Benita A. Kahn, a partner in the firm’s Columbus office, authored the article "Adapting Data Security to Cross-Channel Marketing." The article was originally published in the March 10, 2011 edition of IP Law360.
Adapting Data Security to Cross-Channel Marketing
March 9, 2011 - Ten years ago, most consumers were clipping coupons from the Sunday newspaper, hopping in their cars, and driving to the store. Today in the U.S., nearly three-fourths of adults use the Internet, and more than half are connecting wirelessly on laptops, smartphones and other high-tech devices. All of this connectivity and mobility is changing the focus of multichannel retailers, who are creating new ways to make use of these mobile channels.
Customers are researching and shopping using a combination of channels and in ways that were not predicted a few short years ago. It’s now commonplace for retailers to serve coupons to customers through e-mail and text messaging. And by making use of smartphone applications, in-store Wi-Fi, and geolocation technology, retailers are creating instant, in-store cross-channel experiences for technologically engaged consumers.
Meeting the goals of cross channel strategies requires data, which is used to respond more quickly to changes in demand patterns, reduce out-of-stocks, match product offerings to the right customer, and improve customer service. To accomplish this, however, retailers must aggregate and integrate data, which increases both risk and complexity when it comes to securing customer information.
The numerous data breaches over the last several years — Heartland Payment Systems and T.J. Maxx are just two examples — have demonstrated the risk and economic cost associated with collecting greater amounts of electronic data. A recent study put the average organizational cost for a data breach at $6.75 million in 2009. Last year, Heartland Payment Systems agreed to pay over $100 million to resolve all but the class action liability resulting from its data breach.
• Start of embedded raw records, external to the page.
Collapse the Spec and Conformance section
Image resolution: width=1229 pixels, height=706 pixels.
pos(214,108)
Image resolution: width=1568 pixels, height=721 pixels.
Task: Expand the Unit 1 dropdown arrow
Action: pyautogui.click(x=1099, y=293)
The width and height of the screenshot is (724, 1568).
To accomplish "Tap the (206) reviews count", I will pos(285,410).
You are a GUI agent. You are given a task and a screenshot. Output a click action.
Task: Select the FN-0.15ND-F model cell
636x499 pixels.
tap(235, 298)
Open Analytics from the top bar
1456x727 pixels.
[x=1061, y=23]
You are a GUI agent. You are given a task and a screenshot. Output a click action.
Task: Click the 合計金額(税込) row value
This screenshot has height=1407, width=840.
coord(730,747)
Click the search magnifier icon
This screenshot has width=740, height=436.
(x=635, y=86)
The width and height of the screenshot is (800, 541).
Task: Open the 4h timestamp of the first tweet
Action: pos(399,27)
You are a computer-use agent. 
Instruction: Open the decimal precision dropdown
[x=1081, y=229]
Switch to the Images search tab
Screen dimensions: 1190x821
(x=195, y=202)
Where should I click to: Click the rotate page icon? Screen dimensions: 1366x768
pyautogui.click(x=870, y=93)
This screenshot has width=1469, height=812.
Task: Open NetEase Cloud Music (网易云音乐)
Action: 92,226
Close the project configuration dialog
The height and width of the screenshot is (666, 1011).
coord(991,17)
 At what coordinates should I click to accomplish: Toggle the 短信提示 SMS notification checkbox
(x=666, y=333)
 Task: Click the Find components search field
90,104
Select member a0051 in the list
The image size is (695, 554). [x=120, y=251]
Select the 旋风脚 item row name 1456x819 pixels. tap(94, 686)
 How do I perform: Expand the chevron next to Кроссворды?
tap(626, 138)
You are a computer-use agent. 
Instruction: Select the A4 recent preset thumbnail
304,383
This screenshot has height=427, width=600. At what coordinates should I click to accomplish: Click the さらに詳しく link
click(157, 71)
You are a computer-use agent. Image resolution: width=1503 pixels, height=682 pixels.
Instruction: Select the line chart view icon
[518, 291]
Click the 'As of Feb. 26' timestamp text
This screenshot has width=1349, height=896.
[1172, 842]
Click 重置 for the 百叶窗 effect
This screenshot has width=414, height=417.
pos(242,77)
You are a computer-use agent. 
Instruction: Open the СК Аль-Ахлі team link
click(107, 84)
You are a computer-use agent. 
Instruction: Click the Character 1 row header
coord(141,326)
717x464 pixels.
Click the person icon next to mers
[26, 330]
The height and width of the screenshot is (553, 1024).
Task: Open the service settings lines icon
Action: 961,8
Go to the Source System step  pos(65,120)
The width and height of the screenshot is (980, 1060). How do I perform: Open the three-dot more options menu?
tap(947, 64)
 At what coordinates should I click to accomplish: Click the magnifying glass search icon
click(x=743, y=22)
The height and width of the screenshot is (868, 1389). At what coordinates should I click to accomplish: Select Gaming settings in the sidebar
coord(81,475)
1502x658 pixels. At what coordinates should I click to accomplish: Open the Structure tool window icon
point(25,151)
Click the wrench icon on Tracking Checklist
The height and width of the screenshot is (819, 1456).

The complexity results from both state and federal laws. For example, federal Gramm-Leach-Bliley concerns are raised when customer information is obtained by a financial institution such as the issuer of a retailer’s private label credit card. Retailers must designate that information in a database, given that its use is limited to the manner in which the financial institution can use it.
At the state level, Massachusetts has imposed detailed security requirements for storing and transmitting data that require, for example, implementation of a comprehensive information security program covering access controls, encryption, up-to-date software and patching, firewalls, system monitoring, and training. Washington, Minnesota, and Nevada have implemented data security requirements linked to an industry-imposed standard — the Payment Card Industry Data Security Standards — resulting in a need to continually update compliance measures.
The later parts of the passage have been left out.